> Extract:
·····
Making heritage, producing people: the heritagization of Yangon  
Felix Girke (HTWG Konstanz and Allegra Lab)

Paper short abstract:

The heritagezation of Yangon’s downtown is intensifying. Heritage actors increasingly work on persuading the residents that the city’s “urban heritage” is valuable - specifically its colonial architecture. This communicative process produces not only “heritage”, but also a new kind of residents.

Paper long abstract:

Yangon has become known as an unmatched repository of colonial architecture. Long isolation delayed wholesale modernization, and the government's move to Naypyidaw has removed functionality from the state-owned, most spectacular of the "heritage" buildings, reminders of an ambivalent past.

Tourists and investors required little convincing, but efforts to persuade the inhabitants of Yangon to appreciate the cityscape for its aesthetics, historicity, liveability, economic potential, and "heritage value" are only now intensifying. The military government considered colonial architecture symbolically problematic, unfit for a modern and independent state; residents saw little worth preserving in privately owned colonial buildings. Without popular support, much will be lost soon.
·····
(Lines of data)
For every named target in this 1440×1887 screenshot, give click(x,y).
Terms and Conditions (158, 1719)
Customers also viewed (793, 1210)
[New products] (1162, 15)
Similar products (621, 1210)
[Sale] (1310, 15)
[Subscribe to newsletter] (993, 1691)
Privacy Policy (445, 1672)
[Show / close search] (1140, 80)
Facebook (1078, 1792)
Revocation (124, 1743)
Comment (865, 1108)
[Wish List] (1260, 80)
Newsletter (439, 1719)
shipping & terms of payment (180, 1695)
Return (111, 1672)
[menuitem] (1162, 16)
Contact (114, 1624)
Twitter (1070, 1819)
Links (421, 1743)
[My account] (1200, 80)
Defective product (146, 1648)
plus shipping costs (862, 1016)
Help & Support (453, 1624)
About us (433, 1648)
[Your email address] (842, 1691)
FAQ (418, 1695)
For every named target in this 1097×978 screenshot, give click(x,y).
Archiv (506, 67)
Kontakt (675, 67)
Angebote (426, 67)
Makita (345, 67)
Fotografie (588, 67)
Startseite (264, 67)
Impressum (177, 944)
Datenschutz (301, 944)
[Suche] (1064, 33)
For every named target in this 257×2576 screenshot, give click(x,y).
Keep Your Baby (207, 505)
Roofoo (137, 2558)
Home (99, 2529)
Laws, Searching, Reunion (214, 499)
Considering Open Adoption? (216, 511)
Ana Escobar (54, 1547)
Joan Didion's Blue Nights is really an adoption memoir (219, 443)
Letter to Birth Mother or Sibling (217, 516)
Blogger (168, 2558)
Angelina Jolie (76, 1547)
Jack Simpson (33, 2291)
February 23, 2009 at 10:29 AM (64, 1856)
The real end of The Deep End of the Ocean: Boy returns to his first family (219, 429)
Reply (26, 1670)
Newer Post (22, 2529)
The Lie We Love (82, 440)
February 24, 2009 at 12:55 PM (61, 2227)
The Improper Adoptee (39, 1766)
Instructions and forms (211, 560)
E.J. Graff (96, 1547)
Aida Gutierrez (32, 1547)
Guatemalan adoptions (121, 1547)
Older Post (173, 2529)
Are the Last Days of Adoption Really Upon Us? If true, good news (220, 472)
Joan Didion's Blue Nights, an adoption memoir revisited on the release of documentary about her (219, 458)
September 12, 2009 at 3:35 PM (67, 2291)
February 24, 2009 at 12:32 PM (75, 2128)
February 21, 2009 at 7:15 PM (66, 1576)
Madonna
·····
> Goals:
[1] Answer these questions from the abstract on Yangon's heritage:
(a) What has removed functionality from the most spectacular state-owned "heritage" buildings?
(b) Who required little convincing about the value of the cityscape?
(c) How did the military government regard colonial architecture?
[2] Reproduce the passage of the abstract on Yangon's heritage word for word, starting with "Yangon has become" and going on through "an ambivalent past.".

> Answers in order:
[1]
(a) The government's move to Naypyidaw.
(b) Tourists and investors.
(c) As symbolically problematic and unfit for a modern and independent state.

[2]
Yangon has become known as an unmatched repository of colonial architecture. Long isolation delayed wholesale modernization, and the government's move to Naypyidaw has removed functionality from the state-owned, most spectacular of the "heritage" buildings, reminders of an ambivalent past.